When considering installing telecommunications services at a property, tenants may well assume that the process is as simple as signing up with their chosen provider and arranging for the connection to be made.  There is a generally accepted principle that no person should be unreasonably denied access to telecoms and the initial expectation may be of a smooth and uncomplicated process.  However the reality is often very different as many tenants will have discovered when, for example, trying to make access arrangements with their landlord only to find themselves faced with unforeseen costs and delays.  

Although a tenant may have the right under its lease to connect into the service media at a building and to run cabling up the landlord’s risers or other areas, this right may still be subject to the consent of the landlord by licence.  Even if the lease does not refer to consent being required for cabling as such, a landlord may well consider that such works are deserving of a licence for alterations either concerning the works being carried out in the tenant’s demise, if any, or in the areas of the building that is not demised to the tenant (usually the basement and risers) or both.  Many landlords simply want and indeed need to keep track of what has been installed at its building and where for estate management purposes.  Landlords usually work on the basis that at the end of a tenant’s lease they want to get back any parts of the building that a tenant has occupied as free of equipment and cables as possible, without clutter or abandoned materials, and so clear provisions for removal and reinstatement are likely to be a key part of the grant of consent to installations.

When the consent of a landlord is required under a lease, the tenant will usually be liable for the landlord’s legal and management costs, as well as its own, and possibly also those of the telecoms provider if they are required to enter into an agreement with the landlord.  Most landlords will enter into a ‘wayleave agreement’ with a telecoms provider when they make a connection into a building for the first time in order to contractually agree the basis for equipment being installed at the building as well as ongoing access rights for repair and maintenance.  A satellite dish installation is almost certain to require separate licensing by the landlord who may also charge an annual licence fee for the occupation of its roof space.  

Below are some hints and tips for tenants when thinking about making a new telecoms installation to their premises in order to be prepared for the likely requirements of the landlord:

  1. Check your lease.  The rights granted to you under your lease are likely to include the ability to connect into the landlord’s service media and may also entitle you to use of the landlord’s telephone connections.  Your own specific rights depend entirely on the nature of your lease own though and these should be used as a starting point.
  2. Approach your landlord early.  Depending on how your building is managed, it can take time for applications for consent to be processed by a landlord and for them to be satisfied with the technical information you have provided in relation to the equipment to be installed.  Your landlord will usually be under a duty not to unreasonably withhold or delay the provision of consent and so it is worth keeping a note of how long the process is taking.  Try to be as prompt as possible in providing additional information that your landlord has requested, if any.
  3. Try to combine cabling works into your fit-out licence.  If you are moving into a new property and doing fit-out works, a potential way to minimise the costs associated with obtaining landlord’s consent is to try to cover consent to as many of your works as possible within your fit-out licence.  A fit-out licence will often be covered within the general legal costs of the letting, which are usually paid for by each party for themselves, and so you may avoid paying the landlord’s legal fee.  However if a wayleave agreement with a telecoms provider is required in addition to your works, or if you require a separate satellite licence, these are unlikely to be included as part of your fit-out licence.  It pays to be organised and submit your telecoms requirements to the landlord and the telecoms providers as early as possible.
  4. Be aware of the Electronic Communications Code.  The Telecommunications Act 1984 contains the ‘Electronic Communications Code’ (“the Code”) which gives statutory protection and powers to telecoms operators which can override the proprietary rights of a property owner.  If a landlord initially refuses to allow a telecoms connection to be made to your premises, the Code powers could be asserted by the relevant operator who is likely to be successful unless the landlord can show exceptional reason why the installation should be refused.  However, please note that the Code is currently subject to government consultation and was recently referred to by Lord Justice Lewison as “one of the least coherent pieces of legislation on the statute book” and so changes may be introduced in the near future.
  5. Budget for additional fees.
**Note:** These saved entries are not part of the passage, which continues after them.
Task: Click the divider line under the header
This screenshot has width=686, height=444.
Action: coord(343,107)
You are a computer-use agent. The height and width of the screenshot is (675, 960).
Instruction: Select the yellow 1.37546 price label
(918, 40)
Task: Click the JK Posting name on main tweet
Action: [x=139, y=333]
In light of all of the points made above, make sure you get a clear and accurate picture of all the likely costs involved as early on as possible but it is also worth allowing in your budget for any additional costs that might arise further down the line.  Remember that your landlord may pass on to you the costs incurred by external consultants instructed to review your works, if they are particularly specialist, as well as their standard managing agent’s fee.
  6. Consult your solicitors.  If you have any concerns or queries about the process of, or documents associated with, getting your telecoms installed, make sure you contact your solicitor for further advice and guidance.  They can review your lease, liaise with the landlord’s solicitor and negotiate the relevant documents on your behalf.  They will also ensure that you do not enter into unnecessary documents, for example if your telecoms provider already has a presence in the building and a wayleave agreement is not strictly required.  

In general, a tenant is in a good position when looking to extend the telecoms services that it has connected at its premises, as the telecoms law as it currently stands is weighted largely in favour of the telecoms providers and their customers.  There should not be a problem, unless a landlord has very good reason, with being allowed in principle to connect up to a chosen telecoms service.  However the issues for tenants frequently stem more from the unforeseen administrative time delay and costs that can be involved with getting to the point of actually getting the telecoms up and running.